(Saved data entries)
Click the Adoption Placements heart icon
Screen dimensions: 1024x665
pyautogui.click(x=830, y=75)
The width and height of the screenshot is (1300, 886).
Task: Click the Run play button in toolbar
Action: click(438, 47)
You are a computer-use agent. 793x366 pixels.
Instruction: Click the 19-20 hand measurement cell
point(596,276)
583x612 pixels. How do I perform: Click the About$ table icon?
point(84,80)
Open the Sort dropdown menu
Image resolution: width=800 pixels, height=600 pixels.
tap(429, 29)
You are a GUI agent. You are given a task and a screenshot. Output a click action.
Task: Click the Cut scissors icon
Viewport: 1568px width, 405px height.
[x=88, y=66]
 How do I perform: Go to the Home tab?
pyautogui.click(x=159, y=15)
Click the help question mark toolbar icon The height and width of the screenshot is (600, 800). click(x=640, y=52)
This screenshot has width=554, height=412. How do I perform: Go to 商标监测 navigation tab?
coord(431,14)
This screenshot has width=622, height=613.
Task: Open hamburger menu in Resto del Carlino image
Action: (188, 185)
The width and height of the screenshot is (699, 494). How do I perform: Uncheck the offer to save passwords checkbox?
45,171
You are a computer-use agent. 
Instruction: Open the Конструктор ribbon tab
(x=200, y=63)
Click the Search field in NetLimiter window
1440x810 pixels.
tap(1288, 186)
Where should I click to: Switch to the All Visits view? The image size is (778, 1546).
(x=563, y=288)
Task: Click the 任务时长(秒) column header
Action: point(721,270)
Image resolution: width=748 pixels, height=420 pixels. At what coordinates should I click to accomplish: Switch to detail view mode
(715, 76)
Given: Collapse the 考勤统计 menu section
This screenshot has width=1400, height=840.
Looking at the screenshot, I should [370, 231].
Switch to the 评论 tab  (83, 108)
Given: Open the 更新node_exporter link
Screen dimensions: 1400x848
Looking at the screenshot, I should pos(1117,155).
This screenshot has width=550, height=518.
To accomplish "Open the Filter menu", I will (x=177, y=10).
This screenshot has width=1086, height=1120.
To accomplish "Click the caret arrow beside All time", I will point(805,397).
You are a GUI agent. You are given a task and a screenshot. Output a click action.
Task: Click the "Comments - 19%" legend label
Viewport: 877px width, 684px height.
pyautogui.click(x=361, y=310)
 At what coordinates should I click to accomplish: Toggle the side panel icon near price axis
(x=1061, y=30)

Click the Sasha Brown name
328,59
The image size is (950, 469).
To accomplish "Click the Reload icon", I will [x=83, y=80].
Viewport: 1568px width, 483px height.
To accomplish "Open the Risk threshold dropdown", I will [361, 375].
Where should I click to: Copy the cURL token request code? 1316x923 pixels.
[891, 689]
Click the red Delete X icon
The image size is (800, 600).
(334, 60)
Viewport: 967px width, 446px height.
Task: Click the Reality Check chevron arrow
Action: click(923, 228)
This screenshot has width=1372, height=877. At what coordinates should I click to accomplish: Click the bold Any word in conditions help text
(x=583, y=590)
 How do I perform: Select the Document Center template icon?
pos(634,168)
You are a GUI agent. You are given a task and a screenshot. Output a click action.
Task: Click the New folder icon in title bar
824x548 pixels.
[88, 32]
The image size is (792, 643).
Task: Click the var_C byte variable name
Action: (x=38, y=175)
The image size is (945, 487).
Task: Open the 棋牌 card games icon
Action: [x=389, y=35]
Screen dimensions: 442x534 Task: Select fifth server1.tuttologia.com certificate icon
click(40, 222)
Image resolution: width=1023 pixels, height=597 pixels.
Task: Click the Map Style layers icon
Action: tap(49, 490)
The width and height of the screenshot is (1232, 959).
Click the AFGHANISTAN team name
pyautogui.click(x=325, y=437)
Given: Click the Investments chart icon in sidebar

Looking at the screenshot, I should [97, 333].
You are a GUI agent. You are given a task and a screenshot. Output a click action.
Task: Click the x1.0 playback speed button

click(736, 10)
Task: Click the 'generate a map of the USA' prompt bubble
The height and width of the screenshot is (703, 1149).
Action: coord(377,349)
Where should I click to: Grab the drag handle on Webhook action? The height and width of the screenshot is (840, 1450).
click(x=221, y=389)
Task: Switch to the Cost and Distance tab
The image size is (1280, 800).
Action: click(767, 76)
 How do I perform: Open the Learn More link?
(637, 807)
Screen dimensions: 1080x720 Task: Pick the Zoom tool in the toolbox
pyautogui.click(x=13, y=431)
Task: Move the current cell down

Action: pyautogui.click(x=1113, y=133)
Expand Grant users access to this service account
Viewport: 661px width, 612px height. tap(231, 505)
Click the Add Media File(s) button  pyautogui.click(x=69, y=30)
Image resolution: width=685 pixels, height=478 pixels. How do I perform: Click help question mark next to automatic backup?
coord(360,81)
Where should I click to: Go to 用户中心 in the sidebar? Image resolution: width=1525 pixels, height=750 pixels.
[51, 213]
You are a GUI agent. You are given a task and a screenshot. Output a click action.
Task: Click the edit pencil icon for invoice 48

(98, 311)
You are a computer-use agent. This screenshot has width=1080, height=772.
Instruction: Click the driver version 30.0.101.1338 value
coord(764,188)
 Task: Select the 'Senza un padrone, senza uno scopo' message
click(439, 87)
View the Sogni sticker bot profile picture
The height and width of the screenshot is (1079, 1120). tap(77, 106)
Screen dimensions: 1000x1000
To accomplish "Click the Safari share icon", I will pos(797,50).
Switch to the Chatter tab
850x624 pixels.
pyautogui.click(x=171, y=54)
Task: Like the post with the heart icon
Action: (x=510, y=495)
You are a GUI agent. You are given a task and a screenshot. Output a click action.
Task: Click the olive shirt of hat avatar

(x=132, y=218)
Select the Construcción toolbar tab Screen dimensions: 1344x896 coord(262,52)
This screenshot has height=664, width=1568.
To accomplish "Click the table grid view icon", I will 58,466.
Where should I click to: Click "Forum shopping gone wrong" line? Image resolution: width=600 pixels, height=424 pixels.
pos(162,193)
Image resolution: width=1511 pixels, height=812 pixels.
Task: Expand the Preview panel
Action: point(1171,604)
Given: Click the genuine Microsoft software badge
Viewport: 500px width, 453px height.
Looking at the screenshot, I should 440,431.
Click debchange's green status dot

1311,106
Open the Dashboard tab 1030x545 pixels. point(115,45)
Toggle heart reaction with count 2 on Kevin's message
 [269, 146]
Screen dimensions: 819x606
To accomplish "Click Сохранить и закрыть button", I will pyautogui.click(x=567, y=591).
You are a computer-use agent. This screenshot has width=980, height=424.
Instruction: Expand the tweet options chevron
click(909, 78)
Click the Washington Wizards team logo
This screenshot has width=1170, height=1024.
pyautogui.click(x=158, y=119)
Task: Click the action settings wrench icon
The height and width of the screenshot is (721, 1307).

## TASK DIRECTIONS
For each line above that contains the word "will", copy that line.

## RESPONSE TO THE TASK
To accomplish "Open the Filter menu", I will (x=177, y=10).
To accomplish "Click the caret arrow beside All time", I will point(805,397).
To accomplish "Click the Reload icon", I will [x=83, y=80].
To accomplish "Open the Risk threshold dropdown", I will [361, 375].
To accomplish "Click the Safari share icon", I will pos(797,50).
To accomplish "Click the table grid view icon", I will 58,466.
To accomplish "Click Сохранить и закрыть button", I will pyautogui.click(x=567, y=591).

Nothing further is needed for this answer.